I wonder if extracting those static reasoning chains make sense given a Rich Sutton's "The Bitter Lesson" and Geoffrey Hinton's "People should stop training radiologists now.". I guess until participants make money they won't stop, not sure if they do, so far it is more about expectation of profitability as I understand.
Given exposure to enough reasoning chains, with training data that is designed around adversarial reasoning and teaching models to reason, these types of training data might be key to teaching models to reason beyond what they could gather from static data.
The boundary is pretty thin there though. E.g., Gemini recently told me that a certain papers claims that two frameworks are mathematically equivalent, while the paper shows the opposite, and yesterday Google's AI overview told me that no World Cup matches were scheduled for that day despite their being several of them. The model probably used complex reasoning to arrive at both (incorrect) answers, but superficially they look like basic errors of fact.
You write the prompt, and then write rubrics to judge the responses, and you found something the model failed at. Congratulations, you just earned $500, now do it again.
But be careful: they are watching you and they don't want you giving away their secrets!
2. What criteria do such vendors typically require?

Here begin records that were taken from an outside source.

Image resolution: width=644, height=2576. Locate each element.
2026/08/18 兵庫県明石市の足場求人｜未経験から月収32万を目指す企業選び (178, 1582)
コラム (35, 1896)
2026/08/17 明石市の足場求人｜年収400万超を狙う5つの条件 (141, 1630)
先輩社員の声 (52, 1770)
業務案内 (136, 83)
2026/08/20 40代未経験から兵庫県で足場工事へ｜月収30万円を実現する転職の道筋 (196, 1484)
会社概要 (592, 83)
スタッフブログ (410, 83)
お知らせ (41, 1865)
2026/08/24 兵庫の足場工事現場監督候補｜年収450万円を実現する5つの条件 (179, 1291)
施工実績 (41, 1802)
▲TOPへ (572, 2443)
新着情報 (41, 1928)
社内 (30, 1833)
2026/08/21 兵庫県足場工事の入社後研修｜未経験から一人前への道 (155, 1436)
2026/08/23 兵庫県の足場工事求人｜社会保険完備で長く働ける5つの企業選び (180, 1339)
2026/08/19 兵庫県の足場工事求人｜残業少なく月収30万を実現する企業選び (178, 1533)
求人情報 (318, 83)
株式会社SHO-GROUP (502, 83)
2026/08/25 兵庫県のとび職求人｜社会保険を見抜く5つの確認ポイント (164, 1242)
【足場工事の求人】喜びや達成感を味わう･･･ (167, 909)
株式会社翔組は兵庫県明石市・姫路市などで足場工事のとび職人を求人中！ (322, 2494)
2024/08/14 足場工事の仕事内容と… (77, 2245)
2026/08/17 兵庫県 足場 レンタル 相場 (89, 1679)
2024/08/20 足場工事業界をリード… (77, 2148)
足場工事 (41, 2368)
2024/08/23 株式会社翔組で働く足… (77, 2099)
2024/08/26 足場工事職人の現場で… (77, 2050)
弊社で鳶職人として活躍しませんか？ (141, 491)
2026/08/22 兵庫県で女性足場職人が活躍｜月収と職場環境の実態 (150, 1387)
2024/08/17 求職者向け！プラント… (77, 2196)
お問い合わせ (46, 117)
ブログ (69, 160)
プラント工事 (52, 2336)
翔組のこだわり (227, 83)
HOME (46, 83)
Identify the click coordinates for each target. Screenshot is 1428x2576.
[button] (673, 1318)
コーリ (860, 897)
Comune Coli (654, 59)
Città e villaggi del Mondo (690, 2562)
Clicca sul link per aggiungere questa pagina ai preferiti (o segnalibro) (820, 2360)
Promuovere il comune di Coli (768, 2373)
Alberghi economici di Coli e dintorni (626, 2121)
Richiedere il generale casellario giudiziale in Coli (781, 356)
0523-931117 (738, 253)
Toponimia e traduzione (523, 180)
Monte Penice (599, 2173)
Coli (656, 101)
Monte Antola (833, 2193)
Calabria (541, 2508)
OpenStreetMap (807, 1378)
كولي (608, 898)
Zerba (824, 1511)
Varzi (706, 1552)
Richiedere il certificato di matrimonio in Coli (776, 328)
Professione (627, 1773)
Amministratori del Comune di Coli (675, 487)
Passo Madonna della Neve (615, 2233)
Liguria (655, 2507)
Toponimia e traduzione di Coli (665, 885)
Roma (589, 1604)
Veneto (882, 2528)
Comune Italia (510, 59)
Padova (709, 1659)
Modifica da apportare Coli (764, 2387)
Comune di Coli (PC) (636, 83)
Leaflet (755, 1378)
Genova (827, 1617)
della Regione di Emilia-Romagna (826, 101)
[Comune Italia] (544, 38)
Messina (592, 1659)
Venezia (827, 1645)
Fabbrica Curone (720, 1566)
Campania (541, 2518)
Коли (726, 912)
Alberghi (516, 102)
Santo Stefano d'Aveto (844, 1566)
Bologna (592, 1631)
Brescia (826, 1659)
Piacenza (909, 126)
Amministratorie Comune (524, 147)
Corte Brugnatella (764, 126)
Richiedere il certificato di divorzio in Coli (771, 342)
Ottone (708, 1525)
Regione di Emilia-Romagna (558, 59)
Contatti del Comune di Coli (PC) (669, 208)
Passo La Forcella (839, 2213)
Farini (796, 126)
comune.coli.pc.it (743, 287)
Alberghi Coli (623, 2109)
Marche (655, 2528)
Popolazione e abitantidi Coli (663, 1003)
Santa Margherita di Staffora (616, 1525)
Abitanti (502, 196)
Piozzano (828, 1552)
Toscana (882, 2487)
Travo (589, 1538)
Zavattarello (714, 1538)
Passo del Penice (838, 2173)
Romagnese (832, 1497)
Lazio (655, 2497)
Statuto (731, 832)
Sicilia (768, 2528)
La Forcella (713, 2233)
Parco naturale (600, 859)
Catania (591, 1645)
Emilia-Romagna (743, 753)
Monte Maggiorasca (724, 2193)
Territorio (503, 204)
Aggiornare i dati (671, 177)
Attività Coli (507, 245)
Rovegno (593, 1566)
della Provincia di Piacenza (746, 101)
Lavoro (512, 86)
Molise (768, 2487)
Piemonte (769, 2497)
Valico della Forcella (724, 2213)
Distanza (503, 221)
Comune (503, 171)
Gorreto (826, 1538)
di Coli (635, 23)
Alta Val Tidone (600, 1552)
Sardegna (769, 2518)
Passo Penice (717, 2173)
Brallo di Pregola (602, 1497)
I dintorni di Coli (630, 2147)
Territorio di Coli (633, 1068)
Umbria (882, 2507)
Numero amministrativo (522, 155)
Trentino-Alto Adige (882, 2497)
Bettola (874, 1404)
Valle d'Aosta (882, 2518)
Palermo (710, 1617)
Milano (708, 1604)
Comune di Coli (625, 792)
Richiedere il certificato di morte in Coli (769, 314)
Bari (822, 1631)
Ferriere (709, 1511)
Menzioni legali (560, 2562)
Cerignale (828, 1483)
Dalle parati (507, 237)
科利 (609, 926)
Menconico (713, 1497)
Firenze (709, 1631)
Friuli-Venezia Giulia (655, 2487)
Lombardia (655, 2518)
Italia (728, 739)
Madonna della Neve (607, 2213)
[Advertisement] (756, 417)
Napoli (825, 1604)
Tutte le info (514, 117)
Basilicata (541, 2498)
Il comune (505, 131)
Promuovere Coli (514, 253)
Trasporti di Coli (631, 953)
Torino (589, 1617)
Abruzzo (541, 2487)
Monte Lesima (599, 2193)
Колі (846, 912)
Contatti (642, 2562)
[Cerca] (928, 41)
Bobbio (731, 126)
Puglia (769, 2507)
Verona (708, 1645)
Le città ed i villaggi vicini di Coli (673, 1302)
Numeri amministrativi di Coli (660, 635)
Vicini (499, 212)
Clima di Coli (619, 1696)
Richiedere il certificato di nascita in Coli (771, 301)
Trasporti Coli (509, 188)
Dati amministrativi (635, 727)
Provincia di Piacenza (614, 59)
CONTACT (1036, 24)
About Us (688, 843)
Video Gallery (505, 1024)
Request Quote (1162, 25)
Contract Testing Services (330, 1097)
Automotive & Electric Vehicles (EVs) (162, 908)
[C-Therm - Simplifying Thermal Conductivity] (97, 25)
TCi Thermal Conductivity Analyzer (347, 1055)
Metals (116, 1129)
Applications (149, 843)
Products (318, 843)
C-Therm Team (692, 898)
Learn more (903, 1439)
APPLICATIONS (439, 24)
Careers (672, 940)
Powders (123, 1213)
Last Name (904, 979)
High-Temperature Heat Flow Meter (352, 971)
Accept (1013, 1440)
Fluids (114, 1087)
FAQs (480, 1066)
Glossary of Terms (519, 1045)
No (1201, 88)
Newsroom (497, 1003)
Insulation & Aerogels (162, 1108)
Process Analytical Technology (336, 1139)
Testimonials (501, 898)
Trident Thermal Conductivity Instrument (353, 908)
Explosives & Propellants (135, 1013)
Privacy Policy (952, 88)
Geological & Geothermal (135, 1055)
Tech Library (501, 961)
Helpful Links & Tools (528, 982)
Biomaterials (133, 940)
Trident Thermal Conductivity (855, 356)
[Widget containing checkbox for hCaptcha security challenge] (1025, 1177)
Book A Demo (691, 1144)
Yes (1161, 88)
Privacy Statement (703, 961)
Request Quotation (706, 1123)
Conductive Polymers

"As a side gig, I write novel software that solves problems no existing software does,"
and
"Yes, they are hiring the experts themselves. To create new knowledge above and beyond what's on the internet. To be locked away as LLM training data."
More likely you're joking and/or paranoid!8-))
This is actually really easy to do if you step out of web/gui/crud and into something where you won't find public code, most ever, because it's trade secret. For example, manufacturing.
Anyone writing software for long enough has a long list of these things in the back of their head that are great fodder for LLM training data.